Following the bite-size music players and ever-shrinking cell phones facilitated by the digital revolution that long ago attracted the public eye – and ear – hearing aid companies with much less fanfare have been using similar technology to fashion hearing devices that allow for increasing precision and comfort.


The advances, doctors say, have allowed more and more people to seek help for forms of hearing loss where previously available treatments offered little benefit.


“It’s a brand-new segment of the population that can be helped,” an audiologist on the Upper West Side, Dominick Servedio, said. The new devices can best help people with only mild to moderate high-frequency hearing loss, which accounts for about 20% of hearing impairment cases, Dr. Servedio said.


For people who suffer from high-frequency hearing loss, the traditional style of device that is inserted into the ear had been ineffective because by blocking the ear canal, it compromised a patient’s hearing at lower pitches. “A lot of people were really annoyed by hearing their own voices echoing in their ear,” the director of otology at Beth Israel Medical Center, Ronald Hoffman, said.


In the last two years, hearing aid makers have introduced and improved upon a device that fits in back of the ear, rather than inside. This new “open-fit” model can enhance high-pitch sounds, such as a child’s voice or a telephone ring, without disturbing a person’s unimpaired hearing.


“It’s much easier to listen,” the director of Beth Israel’s Hearing and Learning Center, Jane Madell, said. Dr. Madell, who treats children with hearing loss, has been wearing “open-fit” hearing aids made by GN ReSound since April and said they have made an enormous difference.


Although the “open-fit” design has been available for about two years, the early models were expensive and did not have as many features as conventional hearing aids. Last April, Unitron Hearing introduced the Conversa. NT, a fully functional hearing aid with added features available in both “open-fit” and conventional designs.


Sales of the Conversa. NT have been four times higher than Unitron’s expectations, the company’s director of audiology, Donald Hayes, said. “We way underestimated the sales on these things,” Dr.
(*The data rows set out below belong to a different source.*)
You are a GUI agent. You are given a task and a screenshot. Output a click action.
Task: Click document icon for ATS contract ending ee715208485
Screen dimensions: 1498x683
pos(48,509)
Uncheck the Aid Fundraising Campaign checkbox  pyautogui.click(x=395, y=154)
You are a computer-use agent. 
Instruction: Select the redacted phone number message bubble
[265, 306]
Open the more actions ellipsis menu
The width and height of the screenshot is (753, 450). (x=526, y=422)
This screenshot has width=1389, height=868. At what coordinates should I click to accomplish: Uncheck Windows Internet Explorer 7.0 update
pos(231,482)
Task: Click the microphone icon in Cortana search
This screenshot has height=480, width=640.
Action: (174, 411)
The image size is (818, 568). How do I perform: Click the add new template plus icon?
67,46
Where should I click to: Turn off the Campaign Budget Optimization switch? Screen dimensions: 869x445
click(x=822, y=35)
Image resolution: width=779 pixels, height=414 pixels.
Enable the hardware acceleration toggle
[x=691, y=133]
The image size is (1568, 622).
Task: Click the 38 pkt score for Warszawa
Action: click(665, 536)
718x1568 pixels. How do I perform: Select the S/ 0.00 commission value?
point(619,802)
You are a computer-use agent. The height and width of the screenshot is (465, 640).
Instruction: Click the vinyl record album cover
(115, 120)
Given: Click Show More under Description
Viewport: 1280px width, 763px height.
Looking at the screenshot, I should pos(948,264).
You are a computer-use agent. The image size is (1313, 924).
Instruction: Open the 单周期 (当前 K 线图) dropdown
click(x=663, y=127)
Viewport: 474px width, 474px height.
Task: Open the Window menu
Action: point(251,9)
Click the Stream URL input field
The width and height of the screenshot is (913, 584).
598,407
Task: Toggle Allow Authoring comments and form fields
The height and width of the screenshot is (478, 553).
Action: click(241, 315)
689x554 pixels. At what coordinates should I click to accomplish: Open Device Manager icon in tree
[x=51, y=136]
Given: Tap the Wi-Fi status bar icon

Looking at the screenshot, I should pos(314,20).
Hayes said. “We couldn’t stock them for the first couple of months.”


Several companies now offer the “open-fit” design, which typically features a small device placed in back of the ear connected to a virtually invisible, razor-thin tube leading into the ear canal. Controls on top of the ear device allow users to switch among different settings appropriate to their environment. One setting better isolates sound in a crowded restaurant, for example, while another is better for watching television.


Doctors also say the less intrusive – and less visible – designs have made converts of many people who had long put off wearing hearing aids. “People who would otherwise have rejected hearing aids are now willing to wear them younger,” Dr. Hayes said, citing a decrease by three to five years in the average age of first-time hearing aid users, to between 65 and 67.


To Dr. Madell, focusing on the improved look of modern hearing aids only exacerbates the negative image associated with hearing loss. “Hearing loss is not something to be embarrassed about,” she said. “It’s not a sign of mental incompetence to have a hearing loss. It’s not a sign of being a crazy person. It’s a hearing loss.”